EU makes Ukraine candidate for membership

EU makes Ukraine candidate for membership

The EU has decided to make Ukraine a candidate for membership of the bloc, setting in motion a potentially yearslong process that could tie the embattled country further away from Russia's influence and connect it more closely to the West.

Membership less than a week after Moscow invaded on February 24.

The decision by the leaders of the 27 nation bloc to grant Ukraine candidate status on Thursday was uncharacteristically rapid for the E.U. The war and Ukraine lent urgency to its cause because of it's request for fast-track consideration.

Moldavia, which borders Ukraine, was granted the status of a candidate.

It could take years or even decades to gain membership. Countries must meet a wide variety of economic and political conditions, including a commitment to the rule of law and other democratic principles.

Ukraine will have to curb government corruption and adopt other reforms.

It will strengthen Ukraine, strengthen Europe. European Parliament President Roberta Metsola said before the announcement that it was a decision for freedom and democracy and puts us on the right side of history.

He said after the resolution passed it called for governments to move without delay and live up to their historical responsibility. The nations of Ukraine support Ukraine in its fight against Russia's invasion with money and weapons and have adopted unprecedented economic sanctions against the Kremlin.

Candidate status does not give an automatic right to join the bloc and does not provide any immediate security guarantees.

Once a country gains membership, it is covered under an E.U. The treaty clause that says if a member falls victim to armed aggression, the other E.U. Countries are obligated to help it by all means in their power.

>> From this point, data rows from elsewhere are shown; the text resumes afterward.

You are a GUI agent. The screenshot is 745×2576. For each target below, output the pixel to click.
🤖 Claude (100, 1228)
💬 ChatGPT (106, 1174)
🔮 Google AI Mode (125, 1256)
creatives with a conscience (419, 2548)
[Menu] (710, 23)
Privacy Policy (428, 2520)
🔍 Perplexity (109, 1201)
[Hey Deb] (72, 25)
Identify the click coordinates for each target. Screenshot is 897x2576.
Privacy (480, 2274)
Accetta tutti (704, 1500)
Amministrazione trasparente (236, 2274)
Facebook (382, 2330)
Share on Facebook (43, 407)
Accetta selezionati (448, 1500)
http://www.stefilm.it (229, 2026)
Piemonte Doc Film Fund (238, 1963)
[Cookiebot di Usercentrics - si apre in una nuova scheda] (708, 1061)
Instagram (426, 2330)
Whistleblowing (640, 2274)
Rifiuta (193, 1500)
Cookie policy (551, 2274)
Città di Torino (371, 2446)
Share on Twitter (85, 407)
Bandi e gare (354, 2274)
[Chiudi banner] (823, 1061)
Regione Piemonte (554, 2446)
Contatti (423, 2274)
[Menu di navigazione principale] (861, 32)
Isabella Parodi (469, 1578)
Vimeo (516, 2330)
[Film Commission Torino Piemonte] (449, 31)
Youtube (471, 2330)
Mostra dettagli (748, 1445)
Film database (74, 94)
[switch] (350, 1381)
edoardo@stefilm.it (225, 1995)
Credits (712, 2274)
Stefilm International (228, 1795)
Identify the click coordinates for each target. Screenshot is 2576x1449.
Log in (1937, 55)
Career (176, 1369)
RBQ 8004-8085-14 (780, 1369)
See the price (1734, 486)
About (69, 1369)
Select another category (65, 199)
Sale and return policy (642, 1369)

Membership is economic because it gives access to a market of 450 million consumers with free movement of labor, goods, services, and capital.

Ukraine has a long aspired to join NATO, but the military alliance is not about to offer an invitation because of corruption, shortcomings in the country's defense establishment, and its contested borders.

Before the war, Russian President Vladimir Putin demanded that Ukraine never be allowed to join NATO, which he condemned for its eastward spread to Russia's flank.

But earlier this month, he did not seem bothered by Ukraine's determination to get closer to the E.U. We have no objections because of the fact that it is not a military pact.